■ Records supplied
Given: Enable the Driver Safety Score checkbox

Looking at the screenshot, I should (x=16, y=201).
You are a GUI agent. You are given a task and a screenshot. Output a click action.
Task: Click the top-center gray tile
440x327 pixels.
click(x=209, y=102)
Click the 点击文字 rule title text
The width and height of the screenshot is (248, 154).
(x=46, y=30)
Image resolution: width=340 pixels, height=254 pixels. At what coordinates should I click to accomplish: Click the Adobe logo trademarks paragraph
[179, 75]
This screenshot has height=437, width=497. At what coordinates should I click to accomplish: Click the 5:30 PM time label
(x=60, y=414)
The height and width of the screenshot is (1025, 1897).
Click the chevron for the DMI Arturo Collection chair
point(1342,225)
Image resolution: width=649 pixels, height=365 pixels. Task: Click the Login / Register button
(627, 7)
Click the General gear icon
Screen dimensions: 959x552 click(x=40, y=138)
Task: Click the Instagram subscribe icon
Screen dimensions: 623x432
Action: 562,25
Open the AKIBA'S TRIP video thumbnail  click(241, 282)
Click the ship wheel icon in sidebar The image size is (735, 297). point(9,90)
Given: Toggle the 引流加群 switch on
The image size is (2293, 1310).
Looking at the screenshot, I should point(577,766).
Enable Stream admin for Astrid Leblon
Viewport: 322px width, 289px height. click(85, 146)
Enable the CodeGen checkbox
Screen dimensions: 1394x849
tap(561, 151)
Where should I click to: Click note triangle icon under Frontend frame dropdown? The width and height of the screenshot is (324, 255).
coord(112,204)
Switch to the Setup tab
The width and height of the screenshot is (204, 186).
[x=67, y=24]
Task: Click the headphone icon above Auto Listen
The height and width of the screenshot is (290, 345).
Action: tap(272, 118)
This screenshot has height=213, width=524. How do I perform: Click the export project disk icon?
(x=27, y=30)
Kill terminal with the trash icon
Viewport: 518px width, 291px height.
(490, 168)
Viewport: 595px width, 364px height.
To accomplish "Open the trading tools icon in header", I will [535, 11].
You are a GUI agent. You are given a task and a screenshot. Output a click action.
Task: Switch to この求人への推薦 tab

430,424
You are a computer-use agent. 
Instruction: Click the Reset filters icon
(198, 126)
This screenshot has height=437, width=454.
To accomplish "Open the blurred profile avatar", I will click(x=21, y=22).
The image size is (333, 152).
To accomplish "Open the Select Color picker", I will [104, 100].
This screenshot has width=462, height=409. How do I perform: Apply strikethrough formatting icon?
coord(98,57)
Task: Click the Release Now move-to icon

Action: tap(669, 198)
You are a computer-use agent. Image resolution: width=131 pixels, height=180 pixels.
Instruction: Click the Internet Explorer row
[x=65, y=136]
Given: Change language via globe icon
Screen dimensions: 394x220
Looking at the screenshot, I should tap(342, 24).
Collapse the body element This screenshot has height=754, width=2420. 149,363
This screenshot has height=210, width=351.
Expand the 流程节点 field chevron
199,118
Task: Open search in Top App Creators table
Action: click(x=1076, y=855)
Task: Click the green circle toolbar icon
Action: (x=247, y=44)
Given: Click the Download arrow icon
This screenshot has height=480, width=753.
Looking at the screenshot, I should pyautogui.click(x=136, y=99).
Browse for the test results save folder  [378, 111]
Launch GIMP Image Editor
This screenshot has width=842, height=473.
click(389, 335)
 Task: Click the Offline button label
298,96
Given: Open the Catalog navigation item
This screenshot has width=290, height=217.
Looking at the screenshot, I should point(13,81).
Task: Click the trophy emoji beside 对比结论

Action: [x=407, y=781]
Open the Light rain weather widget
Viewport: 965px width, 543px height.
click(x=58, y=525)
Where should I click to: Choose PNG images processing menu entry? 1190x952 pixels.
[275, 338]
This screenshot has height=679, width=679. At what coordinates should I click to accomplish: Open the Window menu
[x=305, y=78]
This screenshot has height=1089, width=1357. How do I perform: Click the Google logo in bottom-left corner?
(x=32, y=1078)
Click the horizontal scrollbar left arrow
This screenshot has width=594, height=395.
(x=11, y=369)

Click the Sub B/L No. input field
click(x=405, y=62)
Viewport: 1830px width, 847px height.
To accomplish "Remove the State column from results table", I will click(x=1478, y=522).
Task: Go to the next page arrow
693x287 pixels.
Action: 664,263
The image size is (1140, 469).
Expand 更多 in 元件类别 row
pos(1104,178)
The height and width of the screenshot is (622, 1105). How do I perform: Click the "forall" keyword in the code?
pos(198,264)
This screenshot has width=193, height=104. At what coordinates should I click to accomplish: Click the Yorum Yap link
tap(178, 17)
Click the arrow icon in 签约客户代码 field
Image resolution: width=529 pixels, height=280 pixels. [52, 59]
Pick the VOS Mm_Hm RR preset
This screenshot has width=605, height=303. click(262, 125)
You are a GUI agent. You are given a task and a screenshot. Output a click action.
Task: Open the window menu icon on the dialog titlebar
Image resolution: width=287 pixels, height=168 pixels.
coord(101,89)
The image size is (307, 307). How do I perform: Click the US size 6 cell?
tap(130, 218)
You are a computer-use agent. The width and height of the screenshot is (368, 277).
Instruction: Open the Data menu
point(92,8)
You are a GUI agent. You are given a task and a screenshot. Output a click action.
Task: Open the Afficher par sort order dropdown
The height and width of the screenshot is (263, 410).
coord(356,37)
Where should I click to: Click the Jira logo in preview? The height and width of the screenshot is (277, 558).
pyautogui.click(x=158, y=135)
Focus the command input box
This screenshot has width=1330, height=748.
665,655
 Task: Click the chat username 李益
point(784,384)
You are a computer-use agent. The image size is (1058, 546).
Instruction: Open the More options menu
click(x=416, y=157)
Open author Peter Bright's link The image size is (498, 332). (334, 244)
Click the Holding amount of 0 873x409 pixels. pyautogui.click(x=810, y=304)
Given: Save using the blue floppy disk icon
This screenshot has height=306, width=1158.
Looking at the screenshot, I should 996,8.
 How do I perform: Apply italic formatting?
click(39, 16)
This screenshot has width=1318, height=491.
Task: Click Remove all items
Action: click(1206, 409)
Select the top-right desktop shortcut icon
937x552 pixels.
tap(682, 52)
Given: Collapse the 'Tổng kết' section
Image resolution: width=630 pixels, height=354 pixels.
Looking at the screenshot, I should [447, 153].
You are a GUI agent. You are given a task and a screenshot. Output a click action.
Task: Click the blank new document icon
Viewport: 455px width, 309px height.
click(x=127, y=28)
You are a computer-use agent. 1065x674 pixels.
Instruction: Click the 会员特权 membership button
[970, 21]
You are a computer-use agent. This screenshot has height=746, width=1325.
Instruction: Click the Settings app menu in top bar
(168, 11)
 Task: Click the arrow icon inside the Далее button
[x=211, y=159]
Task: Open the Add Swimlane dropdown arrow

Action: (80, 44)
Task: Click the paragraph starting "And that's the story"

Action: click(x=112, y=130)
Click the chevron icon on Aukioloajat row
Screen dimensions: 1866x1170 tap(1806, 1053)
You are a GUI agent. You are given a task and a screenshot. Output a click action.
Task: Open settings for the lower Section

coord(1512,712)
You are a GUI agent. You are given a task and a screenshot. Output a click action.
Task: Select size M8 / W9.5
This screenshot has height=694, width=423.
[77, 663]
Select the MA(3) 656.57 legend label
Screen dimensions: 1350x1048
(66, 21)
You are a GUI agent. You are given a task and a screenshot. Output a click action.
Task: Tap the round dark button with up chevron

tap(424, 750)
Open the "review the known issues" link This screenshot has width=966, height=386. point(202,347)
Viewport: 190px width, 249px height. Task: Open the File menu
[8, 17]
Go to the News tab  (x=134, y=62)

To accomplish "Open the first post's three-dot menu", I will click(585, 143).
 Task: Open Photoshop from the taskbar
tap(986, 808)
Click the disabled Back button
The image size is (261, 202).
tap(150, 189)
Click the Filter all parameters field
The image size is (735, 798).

■ Exercise objective
Rewrite the records above, substituting "GUI assistant" for every "GUI agent" and leaving everything else unchanged.

■ Worked solution
Given: Enable the Driver Safety Score checkbox

Looking at the screenshot, I should (x=16, y=201).
You are a GUI assistant. You are given a task and a screenshot. Output a click action.
Task: Click the top-center gray tile
440x327 pixels.
click(x=209, y=102)
Click the 点击文字 rule title text
The width and height of the screenshot is (248, 154).
(x=46, y=30)
Image resolution: width=340 pixels, height=254 pixels. At what coordinates should I click to accomplish: Click the Adobe logo trademarks paragraph
[179, 75]
This screenshot has height=437, width=497. At what coordinates should I click to accomplish: Click the 5:30 PM time label
(x=60, y=414)
The height and width of the screenshot is (1025, 1897).
Click the chevron for the DMI Arturo Collection chair
point(1342,225)
Image resolution: width=649 pixels, height=365 pixels. Task: Click the Login / Register button
(627, 7)
Click the General gear icon
Screen dimensions: 959x552 click(x=40, y=138)
Task: Click the Instagram subscribe icon
Screen dimensions: 623x432
Action: 562,25
Open the AKIBA'S TRIP video thumbnail  click(241, 282)
Click the ship wheel icon in sidebar The image size is (735, 297). point(9,90)
Given: Toggle the 引流加群 switch on
The image size is (2293, 1310).
Looking at the screenshot, I should point(577,766).
Enable Stream admin for Astrid Leblon
Viewport: 322px width, 289px height. click(85, 146)
Enable the CodeGen checkbox
Screen dimensions: 1394x849
tap(561, 151)
Where should I click to: Click note triangle icon under Frontend frame dropdown? The width and height of the screenshot is (324, 255).
coord(112,204)
Switch to the Setup tab
The width and height of the screenshot is (204, 186).
[x=67, y=24]
Task: Click the headphone icon above Auto Listen
The height and width of the screenshot is (290, 345).
Action: tap(272, 118)
This screenshot has height=213, width=524. How do I perform: Click the export project disk icon?
(x=27, y=30)
Kill terminal with the trash icon
Viewport: 518px width, 291px height.
(490, 168)
Viewport: 595px width, 364px height.
To accomplish "Open the trading tools icon in header", I will [535, 11].
You are a GUI assistant. You are given a task and a screenshot. Output a click action.
Task: Switch to この求人への推薦 tab

430,424
You are a computer-use agent. 
Instruction: Click the Reset filters icon
(198, 126)
This screenshot has height=437, width=454.
To accomplish "Open the blurred profile avatar", I will click(x=21, y=22).
The image size is (333, 152).
To accomplish "Open the Select Color picker", I will [104, 100].
This screenshot has width=462, height=409. How do I perform: Apply strikethrough formatting icon?
coord(98,57)
Task: Click the Release Now move-to icon

Action: tap(669, 198)
You are a computer-use agent. Image resolution: width=131 pixels, height=180 pixels.
Instruction: Click the Internet Explorer row
[x=65, y=136]
Given: Change language via globe icon
Screen dimensions: 394x220
Looking at the screenshot, I should tap(342, 24).
Collapse the body element This screenshot has height=754, width=2420. 149,363
This screenshot has height=210, width=351.
Expand the 流程节点 field chevron
199,118
Task: Open search in Top App Creators table
Action: click(x=1076, y=855)
Task: Click the green circle toolbar icon
Action: (x=247, y=44)
Given: Click the Download arrow icon
This screenshot has height=480, width=753.
Looking at the screenshot, I should pyautogui.click(x=136, y=99).
Browse for the test results save folder  [378, 111]
Launch GIMP Image Editor
This screenshot has width=842, height=473.
click(389, 335)
 Task: Click the Offline button label
298,96
Given: Open the Catalog navigation item
This screenshot has width=290, height=217.
Looking at the screenshot, I should point(13,81).
Task: Click the trophy emoji beside 对比结论

Action: [x=407, y=781]
Open the Light rain weather widget
Viewport: 965px width, 543px height.
click(x=58, y=525)
Where should I click to: Choose PNG images processing menu entry? 1190x952 pixels.
[275, 338]
This screenshot has height=679, width=679. At what coordinates should I click to accomplish: Open the Window menu
[x=305, y=78]
This screenshot has height=1089, width=1357. How do I perform: Click the Google logo in bottom-left corner?
(x=32, y=1078)
Click the horizontal scrollbar left arrow
This screenshot has width=594, height=395.
(x=11, y=369)

Click the Sub B/L No. input field
click(x=405, y=62)
Viewport: 1830px width, 847px height.
To accomplish "Remove the State column from results table", I will click(x=1478, y=522).
Task: Go to the next page arrow
693x287 pixels.
Action: 664,263
The image size is (1140, 469).
Expand 更多 in 元件类别 row
pos(1104,178)
The height and width of the screenshot is (622, 1105). How do I perform: Click the "forall" keyword in the code?
pos(198,264)
This screenshot has width=193, height=104. At what coordinates should I click to accomplish: Click the Yorum Yap link
tap(178, 17)
Click the arrow icon in 签约客户代码 field
Image resolution: width=529 pixels, height=280 pixels. [52, 59]
Pick the VOS Mm_Hm RR preset
This screenshot has width=605, height=303. click(262, 125)
You are a GUI assistant. You are given a task and a screenshot. Output a click action.
Task: Open the window menu icon on the dialog titlebar
Image resolution: width=287 pixels, height=168 pixels.
coord(101,89)
The image size is (307, 307). How do I perform: Click the US size 6 cell?
tap(130, 218)
You are a computer-use agent. The width and height of the screenshot is (368, 277).
Instruction: Open the Data menu
point(92,8)
You are a GUI assistant. You are given a task and a screenshot. Output a click action.
Task: Open the Afficher par sort order dropdown
The height and width of the screenshot is (263, 410).
coord(356,37)
Where should I click to: Click the Jira logo in preview? The height and width of the screenshot is (277, 558).
pyautogui.click(x=158, y=135)
Focus the command input box
This screenshot has width=1330, height=748.
665,655
 Task: Click the chat username 李益
point(784,384)
You are a computer-use agent. The image size is (1058, 546).
Instruction: Open the More options menu
click(x=416, y=157)
Open author Peter Bright's link The image size is (498, 332). (334, 244)
Click the Holding amount of 0 873x409 pixels. pyautogui.click(x=810, y=304)
Given: Save using the blue floppy disk icon
This screenshot has height=306, width=1158.
Looking at the screenshot, I should 996,8.
 How do I perform: Apply italic formatting?
click(39, 16)
This screenshot has width=1318, height=491.
Task: Click Remove all items
Action: click(1206, 409)
Select the top-right desktop shortcut icon
937x552 pixels.
tap(682, 52)
Given: Collapse the 'Tổng kết' section
Image resolution: width=630 pixels, height=354 pixels.
Looking at the screenshot, I should [447, 153].
You are a GUI assistant. You are given a task and a screenshot. Output a click action.
Task: Click the blank new document icon
Viewport: 455px width, 309px height.
click(x=127, y=28)
You are a computer-use agent. 1065x674 pixels.
Instruction: Click the 会员特权 membership button
[970, 21]
You are a computer-use agent. This screenshot has height=746, width=1325.
Instruction: Click the Settings app menu in top bar
(168, 11)
 Task: Click the arrow icon inside the Далее button
[x=211, y=159]
Task: Open the Add Swimlane dropdown arrow

Action: (80, 44)
Task: Click the paragraph starting "And that's the story"

Action: click(x=112, y=130)
Click the chevron icon on Aukioloajat row
Screen dimensions: 1866x1170 tap(1806, 1053)
You are a GUI assistant. You are given a task and a screenshot. Output a click action.
Task: Open settings for the lower Section

coord(1512,712)
You are a GUI assistant. You are given a task and a screenshot. Output a click action.
Task: Select size M8 / W9.5
This screenshot has height=694, width=423.
[77, 663]
Select the MA(3) 656.57 legend label
Screen dimensions: 1350x1048
(66, 21)
You are a GUI assistant. You are given a task and a screenshot. Output a click action.
Task: Tap the round dark button with up chevron

tap(424, 750)
Open the "review the known issues" link This screenshot has width=966, height=386. point(202,347)
Viewport: 190px width, 249px height. Task: Open the File menu
[8, 17]
Go to the News tab  (x=134, y=62)

To accomplish "Open the first post's three-dot menu", I will click(585, 143).
 Task: Open Photoshop from the taskbar
tap(986, 808)
Click the disabled Back button
The image size is (261, 202).
tap(150, 189)
Click the Filter all parameters field
The image size is (735, 798).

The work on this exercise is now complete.